Cameron's step-daughter, Martha Erwin Uzzle, 78, of Durham, began her college education at Duke in 1951. She acquired her tickets to Blue Devils' basketball games several years later, and has never relinquished the valuable commodity.

"I don't miss a Duke game," Uzzle said. "I'm keeping up the tradition Big Eddie started. He was an easygoing man and had so many contacts everywhere. People respected him everywhere he went. He was so honored when they named the stadium for him."

Cameron's son, Eddie, 72, from Morehead City, N.C., graduated from Duke before the renaming of the stadium, but admits to "still being a Crazy.

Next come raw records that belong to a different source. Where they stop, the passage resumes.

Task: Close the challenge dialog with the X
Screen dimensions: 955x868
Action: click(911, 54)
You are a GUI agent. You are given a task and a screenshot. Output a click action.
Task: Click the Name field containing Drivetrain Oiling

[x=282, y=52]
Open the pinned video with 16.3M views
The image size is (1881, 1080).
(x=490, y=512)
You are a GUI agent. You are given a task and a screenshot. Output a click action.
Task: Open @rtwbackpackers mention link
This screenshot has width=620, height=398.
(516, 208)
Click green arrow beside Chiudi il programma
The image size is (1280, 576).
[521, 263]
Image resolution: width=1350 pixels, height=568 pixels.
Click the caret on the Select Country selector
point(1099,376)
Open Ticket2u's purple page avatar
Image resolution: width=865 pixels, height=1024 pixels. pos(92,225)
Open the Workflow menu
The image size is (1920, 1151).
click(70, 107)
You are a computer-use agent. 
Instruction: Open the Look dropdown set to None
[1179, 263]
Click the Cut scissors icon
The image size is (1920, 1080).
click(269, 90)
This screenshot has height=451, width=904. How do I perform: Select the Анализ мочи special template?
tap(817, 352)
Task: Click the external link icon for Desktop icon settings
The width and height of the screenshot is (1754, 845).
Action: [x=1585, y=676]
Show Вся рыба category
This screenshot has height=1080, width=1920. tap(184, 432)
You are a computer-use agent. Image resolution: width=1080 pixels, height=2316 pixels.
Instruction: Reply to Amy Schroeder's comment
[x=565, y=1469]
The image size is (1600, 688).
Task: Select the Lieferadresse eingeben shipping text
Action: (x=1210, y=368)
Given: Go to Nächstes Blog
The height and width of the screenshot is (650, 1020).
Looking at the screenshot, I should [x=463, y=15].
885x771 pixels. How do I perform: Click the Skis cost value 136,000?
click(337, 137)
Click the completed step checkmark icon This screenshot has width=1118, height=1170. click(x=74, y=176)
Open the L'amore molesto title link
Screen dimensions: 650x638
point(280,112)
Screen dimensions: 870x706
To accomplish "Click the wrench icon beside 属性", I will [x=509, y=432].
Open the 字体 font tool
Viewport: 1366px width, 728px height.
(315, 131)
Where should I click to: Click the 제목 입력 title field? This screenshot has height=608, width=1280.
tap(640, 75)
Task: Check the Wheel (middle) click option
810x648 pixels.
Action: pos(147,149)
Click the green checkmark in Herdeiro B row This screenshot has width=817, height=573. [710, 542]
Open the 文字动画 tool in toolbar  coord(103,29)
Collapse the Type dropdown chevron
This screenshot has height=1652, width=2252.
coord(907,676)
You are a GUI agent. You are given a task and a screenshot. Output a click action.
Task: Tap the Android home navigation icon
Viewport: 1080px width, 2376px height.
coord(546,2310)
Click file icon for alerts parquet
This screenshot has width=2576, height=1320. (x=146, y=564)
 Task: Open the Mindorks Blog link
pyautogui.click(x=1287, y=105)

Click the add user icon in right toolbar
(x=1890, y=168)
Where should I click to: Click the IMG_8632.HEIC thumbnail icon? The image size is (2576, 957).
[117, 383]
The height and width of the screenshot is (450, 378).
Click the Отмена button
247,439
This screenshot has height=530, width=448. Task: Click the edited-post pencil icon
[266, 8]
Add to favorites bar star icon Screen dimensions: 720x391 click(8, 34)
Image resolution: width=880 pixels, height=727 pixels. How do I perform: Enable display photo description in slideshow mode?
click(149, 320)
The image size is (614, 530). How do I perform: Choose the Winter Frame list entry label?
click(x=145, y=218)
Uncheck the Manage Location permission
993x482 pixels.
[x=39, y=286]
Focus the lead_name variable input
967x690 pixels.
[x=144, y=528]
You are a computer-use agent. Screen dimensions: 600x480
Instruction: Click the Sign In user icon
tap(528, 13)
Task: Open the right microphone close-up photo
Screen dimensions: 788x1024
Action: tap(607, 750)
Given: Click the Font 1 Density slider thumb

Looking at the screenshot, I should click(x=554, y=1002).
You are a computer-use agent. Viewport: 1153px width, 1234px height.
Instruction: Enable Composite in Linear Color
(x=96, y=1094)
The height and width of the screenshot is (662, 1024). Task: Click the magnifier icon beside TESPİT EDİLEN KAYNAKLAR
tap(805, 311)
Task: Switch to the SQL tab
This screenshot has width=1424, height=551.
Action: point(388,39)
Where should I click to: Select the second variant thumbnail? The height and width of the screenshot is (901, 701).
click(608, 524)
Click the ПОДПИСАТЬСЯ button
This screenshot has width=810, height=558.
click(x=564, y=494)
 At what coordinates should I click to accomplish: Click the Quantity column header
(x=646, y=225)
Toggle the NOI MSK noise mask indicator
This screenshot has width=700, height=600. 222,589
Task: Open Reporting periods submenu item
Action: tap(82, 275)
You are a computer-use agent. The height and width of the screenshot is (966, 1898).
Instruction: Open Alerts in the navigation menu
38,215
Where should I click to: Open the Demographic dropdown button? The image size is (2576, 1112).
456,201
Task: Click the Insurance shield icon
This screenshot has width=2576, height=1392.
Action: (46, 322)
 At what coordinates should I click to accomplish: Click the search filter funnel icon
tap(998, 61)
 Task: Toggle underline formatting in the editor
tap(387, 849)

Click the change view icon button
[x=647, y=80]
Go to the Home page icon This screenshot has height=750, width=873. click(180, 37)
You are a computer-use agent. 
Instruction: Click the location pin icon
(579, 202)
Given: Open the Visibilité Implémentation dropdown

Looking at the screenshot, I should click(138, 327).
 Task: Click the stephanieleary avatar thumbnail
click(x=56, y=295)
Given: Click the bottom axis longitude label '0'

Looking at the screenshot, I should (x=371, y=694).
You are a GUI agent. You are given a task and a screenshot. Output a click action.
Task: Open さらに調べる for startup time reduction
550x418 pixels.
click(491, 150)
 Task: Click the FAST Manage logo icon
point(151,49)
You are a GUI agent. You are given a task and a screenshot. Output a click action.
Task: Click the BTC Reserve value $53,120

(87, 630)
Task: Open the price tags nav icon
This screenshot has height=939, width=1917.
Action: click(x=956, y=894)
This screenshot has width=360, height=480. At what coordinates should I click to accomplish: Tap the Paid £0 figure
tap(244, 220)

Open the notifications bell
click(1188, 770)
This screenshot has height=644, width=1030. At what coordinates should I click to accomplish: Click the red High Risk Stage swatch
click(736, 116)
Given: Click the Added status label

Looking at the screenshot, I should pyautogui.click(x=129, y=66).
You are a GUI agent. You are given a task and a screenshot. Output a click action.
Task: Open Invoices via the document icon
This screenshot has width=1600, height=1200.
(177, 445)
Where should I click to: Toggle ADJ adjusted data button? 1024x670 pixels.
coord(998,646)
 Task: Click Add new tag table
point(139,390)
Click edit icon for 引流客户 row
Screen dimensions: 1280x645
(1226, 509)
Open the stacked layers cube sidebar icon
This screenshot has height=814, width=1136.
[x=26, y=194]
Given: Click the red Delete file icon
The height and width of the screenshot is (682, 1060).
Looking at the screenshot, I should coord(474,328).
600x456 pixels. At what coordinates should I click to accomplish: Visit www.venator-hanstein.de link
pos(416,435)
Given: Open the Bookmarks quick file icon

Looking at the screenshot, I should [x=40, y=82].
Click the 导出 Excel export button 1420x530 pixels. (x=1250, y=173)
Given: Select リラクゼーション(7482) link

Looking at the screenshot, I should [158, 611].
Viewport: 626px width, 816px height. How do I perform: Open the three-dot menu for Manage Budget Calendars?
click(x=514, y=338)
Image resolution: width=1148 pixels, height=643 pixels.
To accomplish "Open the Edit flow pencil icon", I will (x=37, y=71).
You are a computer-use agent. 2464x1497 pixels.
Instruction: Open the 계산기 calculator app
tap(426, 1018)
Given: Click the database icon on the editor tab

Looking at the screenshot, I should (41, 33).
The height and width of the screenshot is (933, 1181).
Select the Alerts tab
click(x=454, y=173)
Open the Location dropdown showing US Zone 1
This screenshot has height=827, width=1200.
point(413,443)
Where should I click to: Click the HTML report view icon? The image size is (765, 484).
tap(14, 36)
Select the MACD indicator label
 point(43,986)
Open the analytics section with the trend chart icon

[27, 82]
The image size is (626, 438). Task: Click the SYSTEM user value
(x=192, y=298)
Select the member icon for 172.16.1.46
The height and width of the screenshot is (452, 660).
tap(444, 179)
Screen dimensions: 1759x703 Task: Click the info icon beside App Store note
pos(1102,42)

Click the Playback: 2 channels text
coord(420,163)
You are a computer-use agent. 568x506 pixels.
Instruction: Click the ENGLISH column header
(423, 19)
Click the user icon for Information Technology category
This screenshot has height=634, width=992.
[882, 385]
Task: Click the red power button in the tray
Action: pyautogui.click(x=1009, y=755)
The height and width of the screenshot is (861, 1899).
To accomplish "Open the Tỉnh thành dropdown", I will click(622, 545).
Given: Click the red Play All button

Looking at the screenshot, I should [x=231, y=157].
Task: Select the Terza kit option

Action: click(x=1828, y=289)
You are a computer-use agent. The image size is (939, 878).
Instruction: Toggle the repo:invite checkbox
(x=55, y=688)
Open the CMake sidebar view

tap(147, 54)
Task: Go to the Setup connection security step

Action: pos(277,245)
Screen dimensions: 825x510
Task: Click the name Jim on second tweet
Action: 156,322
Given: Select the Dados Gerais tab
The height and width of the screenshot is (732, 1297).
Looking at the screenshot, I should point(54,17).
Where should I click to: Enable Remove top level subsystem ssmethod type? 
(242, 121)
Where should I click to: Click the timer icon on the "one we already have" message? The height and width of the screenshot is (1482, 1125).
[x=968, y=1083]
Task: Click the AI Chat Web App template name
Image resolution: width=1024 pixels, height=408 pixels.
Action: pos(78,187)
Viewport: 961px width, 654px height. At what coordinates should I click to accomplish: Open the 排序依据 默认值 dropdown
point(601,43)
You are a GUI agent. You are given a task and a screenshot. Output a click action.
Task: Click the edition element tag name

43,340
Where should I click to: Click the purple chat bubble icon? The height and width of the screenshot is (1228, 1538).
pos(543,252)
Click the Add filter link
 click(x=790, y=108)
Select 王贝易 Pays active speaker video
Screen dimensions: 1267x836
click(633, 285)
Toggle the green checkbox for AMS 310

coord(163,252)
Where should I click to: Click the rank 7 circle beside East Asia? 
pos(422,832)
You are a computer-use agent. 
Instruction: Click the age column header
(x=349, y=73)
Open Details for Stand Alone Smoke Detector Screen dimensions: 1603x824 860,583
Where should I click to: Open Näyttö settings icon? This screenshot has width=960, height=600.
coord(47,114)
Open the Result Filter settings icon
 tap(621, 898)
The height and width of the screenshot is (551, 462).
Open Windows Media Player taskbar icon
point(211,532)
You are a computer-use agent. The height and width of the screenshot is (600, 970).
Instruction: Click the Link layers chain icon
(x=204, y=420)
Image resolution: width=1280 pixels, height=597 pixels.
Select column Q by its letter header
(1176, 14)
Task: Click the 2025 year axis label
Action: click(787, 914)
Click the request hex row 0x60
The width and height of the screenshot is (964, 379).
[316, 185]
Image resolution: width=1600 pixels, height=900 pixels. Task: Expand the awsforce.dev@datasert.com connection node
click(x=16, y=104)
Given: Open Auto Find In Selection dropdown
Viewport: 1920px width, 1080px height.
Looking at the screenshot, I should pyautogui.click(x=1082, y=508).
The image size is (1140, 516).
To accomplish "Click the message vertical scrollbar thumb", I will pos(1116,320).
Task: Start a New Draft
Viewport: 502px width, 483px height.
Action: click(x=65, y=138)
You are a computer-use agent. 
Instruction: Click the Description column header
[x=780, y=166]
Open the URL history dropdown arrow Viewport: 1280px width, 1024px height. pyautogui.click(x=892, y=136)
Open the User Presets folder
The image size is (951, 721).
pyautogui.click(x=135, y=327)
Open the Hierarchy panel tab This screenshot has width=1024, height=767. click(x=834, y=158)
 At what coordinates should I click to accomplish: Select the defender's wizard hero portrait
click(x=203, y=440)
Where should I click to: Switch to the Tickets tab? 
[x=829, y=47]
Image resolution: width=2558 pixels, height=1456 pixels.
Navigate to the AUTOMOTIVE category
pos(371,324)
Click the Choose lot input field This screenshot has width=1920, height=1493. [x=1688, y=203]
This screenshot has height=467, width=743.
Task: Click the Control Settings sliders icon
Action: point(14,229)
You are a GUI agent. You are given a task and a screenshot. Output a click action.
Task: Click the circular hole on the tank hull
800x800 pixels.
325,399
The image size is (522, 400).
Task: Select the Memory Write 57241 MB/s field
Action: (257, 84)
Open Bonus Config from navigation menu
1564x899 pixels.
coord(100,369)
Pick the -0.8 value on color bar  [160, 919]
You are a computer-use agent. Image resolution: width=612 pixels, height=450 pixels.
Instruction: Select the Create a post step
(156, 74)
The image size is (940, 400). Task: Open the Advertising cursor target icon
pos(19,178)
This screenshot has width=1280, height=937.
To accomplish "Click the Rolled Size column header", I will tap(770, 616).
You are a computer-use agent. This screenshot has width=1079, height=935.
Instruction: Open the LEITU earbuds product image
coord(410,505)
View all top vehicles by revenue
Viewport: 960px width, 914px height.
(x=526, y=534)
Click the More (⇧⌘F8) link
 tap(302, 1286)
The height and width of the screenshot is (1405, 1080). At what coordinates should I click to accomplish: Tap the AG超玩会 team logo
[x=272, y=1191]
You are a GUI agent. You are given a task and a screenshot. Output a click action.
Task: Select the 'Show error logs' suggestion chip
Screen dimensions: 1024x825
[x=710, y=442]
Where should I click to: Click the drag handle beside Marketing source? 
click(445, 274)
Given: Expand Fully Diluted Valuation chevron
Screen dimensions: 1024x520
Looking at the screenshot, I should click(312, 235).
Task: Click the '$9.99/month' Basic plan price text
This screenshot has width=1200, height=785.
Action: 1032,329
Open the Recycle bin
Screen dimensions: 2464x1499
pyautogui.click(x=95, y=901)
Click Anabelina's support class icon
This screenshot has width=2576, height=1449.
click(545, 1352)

I had to be," he said, laughing. "Duke's Crazies started as a small group and grew and grew. They dominate the floor. It's become a great tradition and helps preserve my father's memory."

When Cameron died on Nov. 25, 1988, his funeral ceremony was held in the filled-to-capacity Duke University Chapel three days later. Included among the 33 pallbearers were the starting five of the then-No. 1 Duke basketball team, who carried his casket from the chapel.